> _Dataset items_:

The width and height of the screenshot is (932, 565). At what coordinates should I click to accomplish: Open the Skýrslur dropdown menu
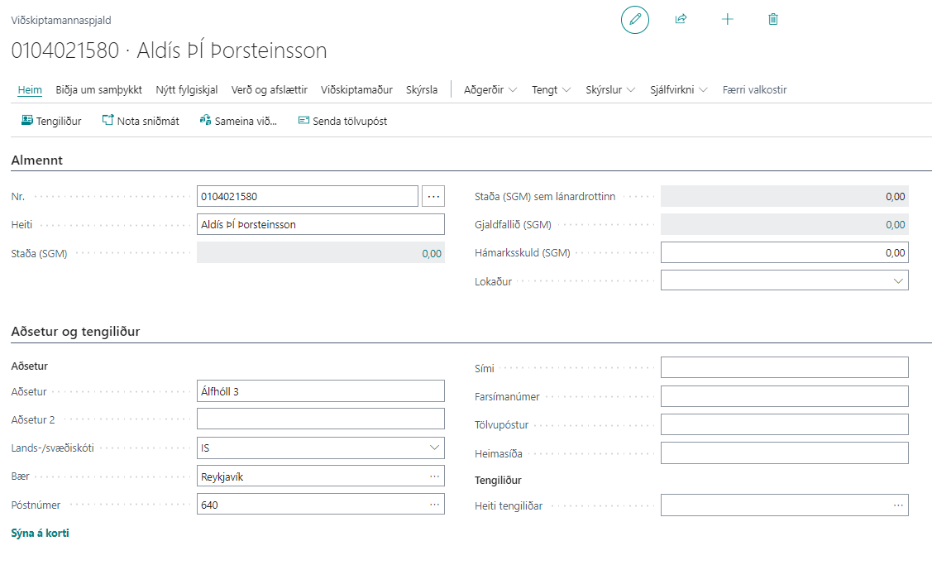pos(610,89)
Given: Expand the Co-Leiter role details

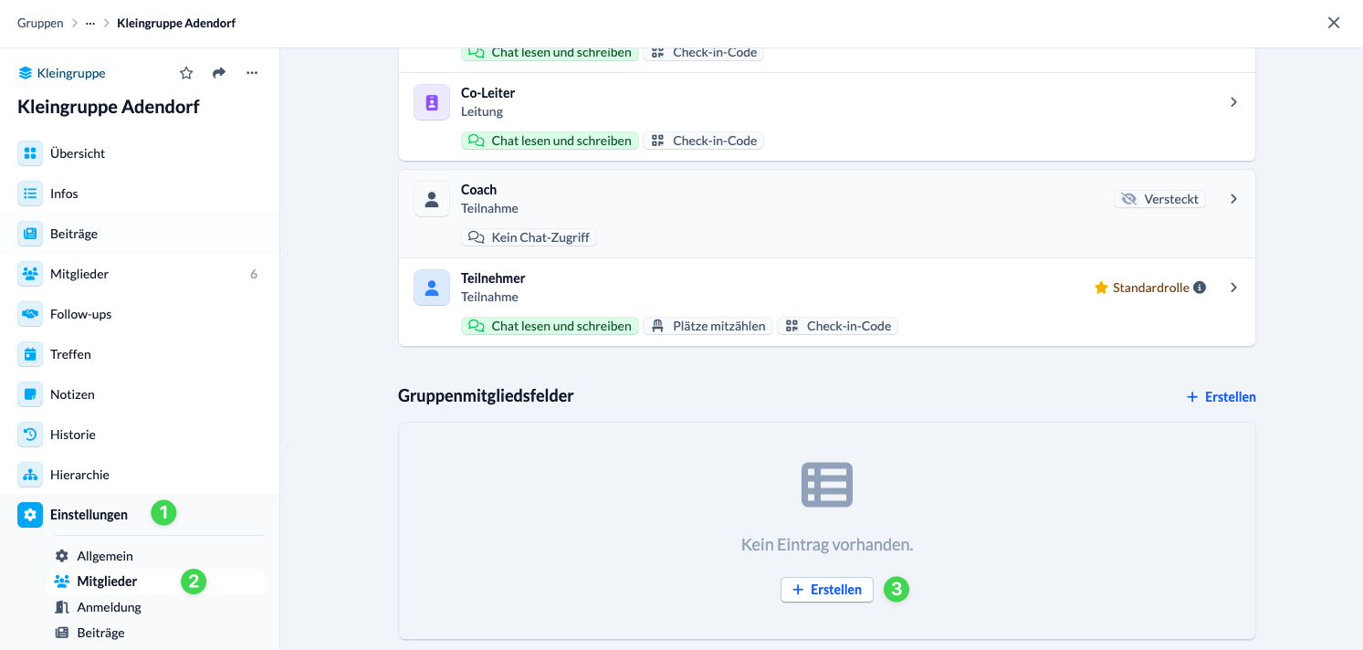Looking at the screenshot, I should pyautogui.click(x=1233, y=102).
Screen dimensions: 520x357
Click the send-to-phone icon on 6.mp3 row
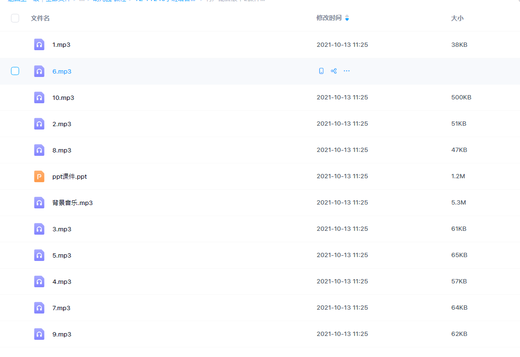(321, 71)
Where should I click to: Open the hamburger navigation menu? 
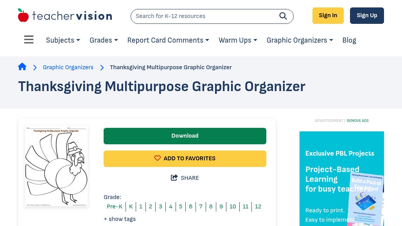pos(29,39)
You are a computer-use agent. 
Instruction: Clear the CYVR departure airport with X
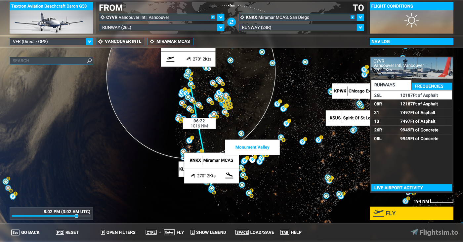coord(213,17)
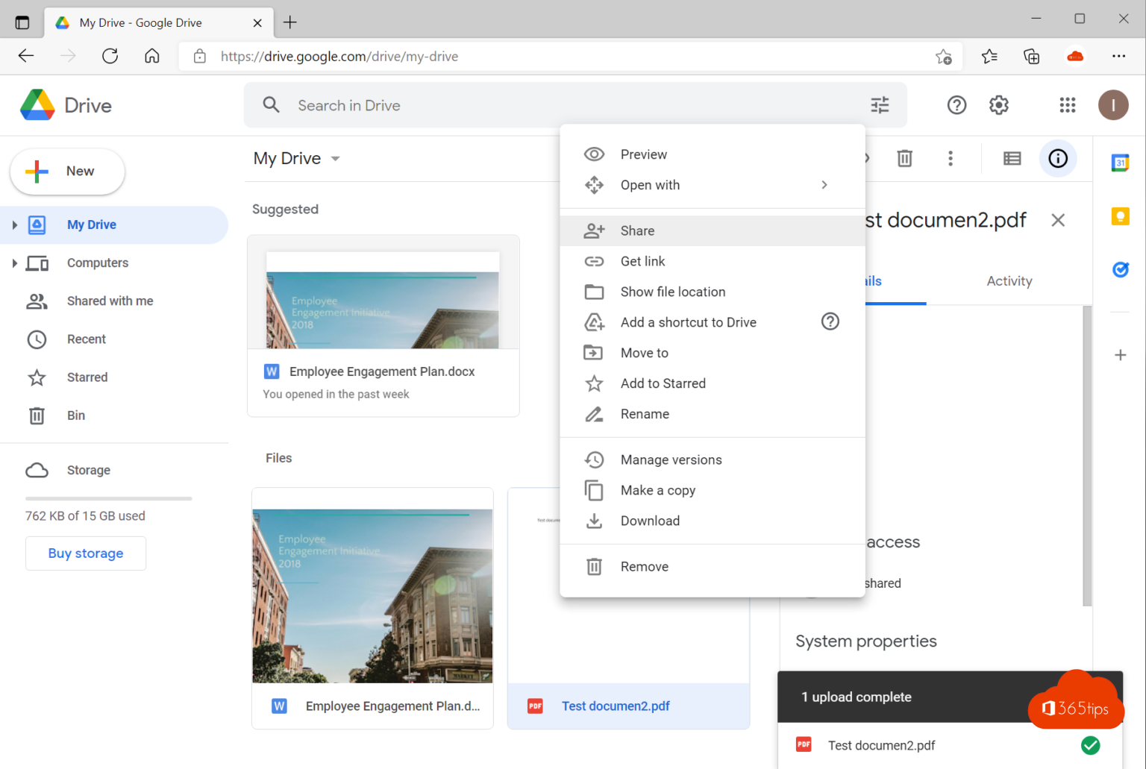Select Add to Starred in context menu

[x=663, y=383]
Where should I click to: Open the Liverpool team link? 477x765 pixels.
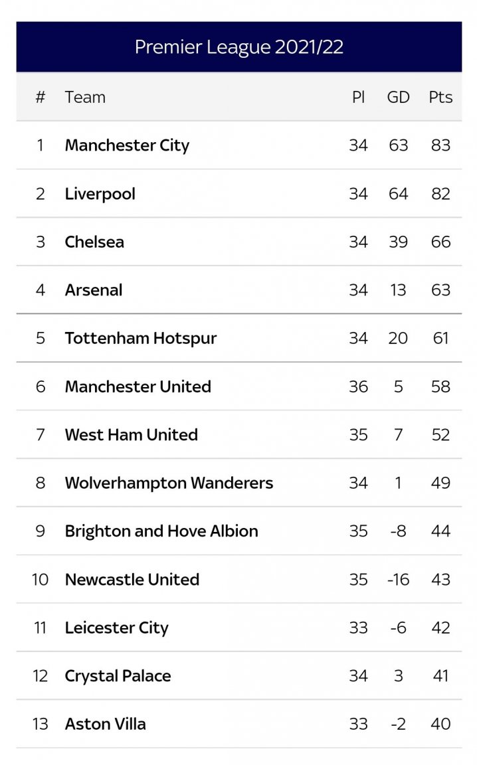[x=100, y=194]
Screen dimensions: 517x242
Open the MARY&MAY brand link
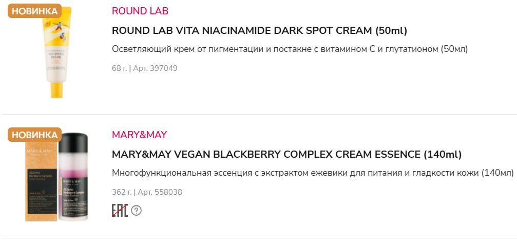pos(139,135)
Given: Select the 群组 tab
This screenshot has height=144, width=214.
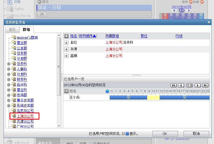Looking at the screenshot, I should tap(26, 30).
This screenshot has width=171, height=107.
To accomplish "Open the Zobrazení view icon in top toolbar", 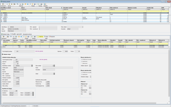I will [x=3, y=4].
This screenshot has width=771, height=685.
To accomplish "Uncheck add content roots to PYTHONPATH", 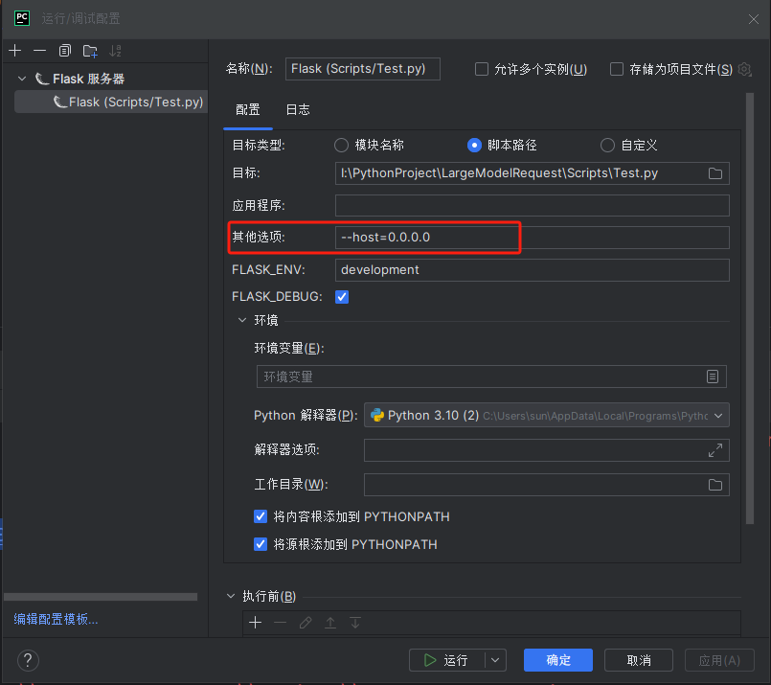I will 261,516.
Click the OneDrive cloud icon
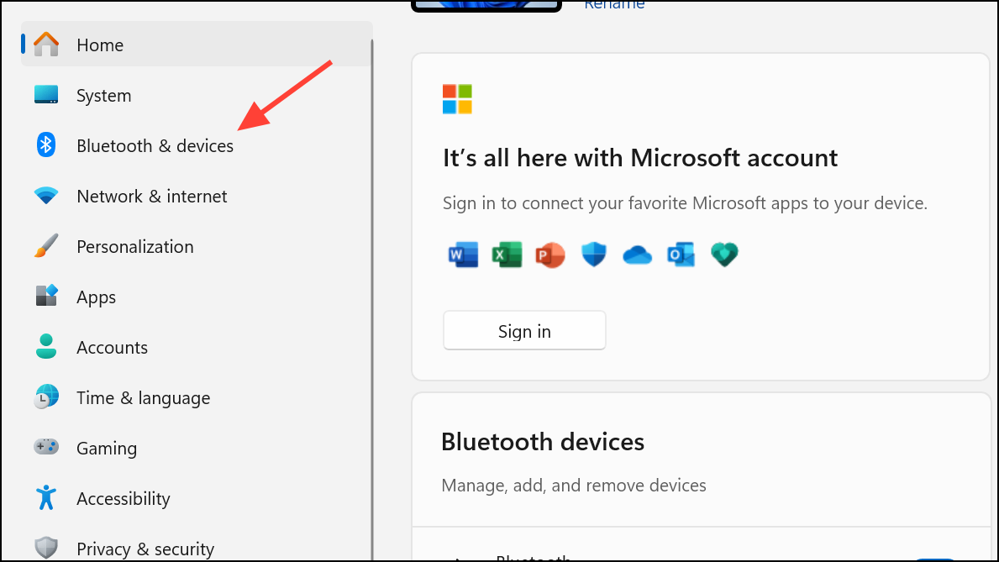The height and width of the screenshot is (562, 999). coord(637,254)
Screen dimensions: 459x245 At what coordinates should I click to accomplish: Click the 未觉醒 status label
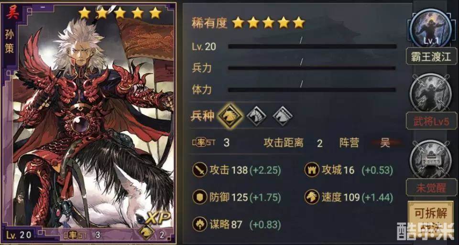[x=431, y=187]
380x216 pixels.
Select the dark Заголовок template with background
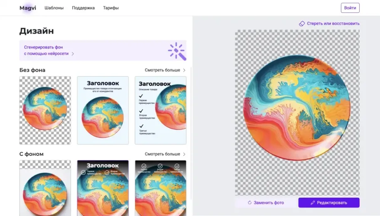pos(103,188)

> _WORK TASK_:
Please write out, exactly, every line from the line with "Screen dimensions: 459x245" through the final line of the data above, leaving out pictures.

> _RESPONSE TO THE EXERCISE_:
Screen dimensions: 459x245 At what coordinates should I click to accomplish: Click the 未觉醒 status label
[x=431, y=187]
380x216 pixels.
Select the dark Заголовок template with background
pos(103,188)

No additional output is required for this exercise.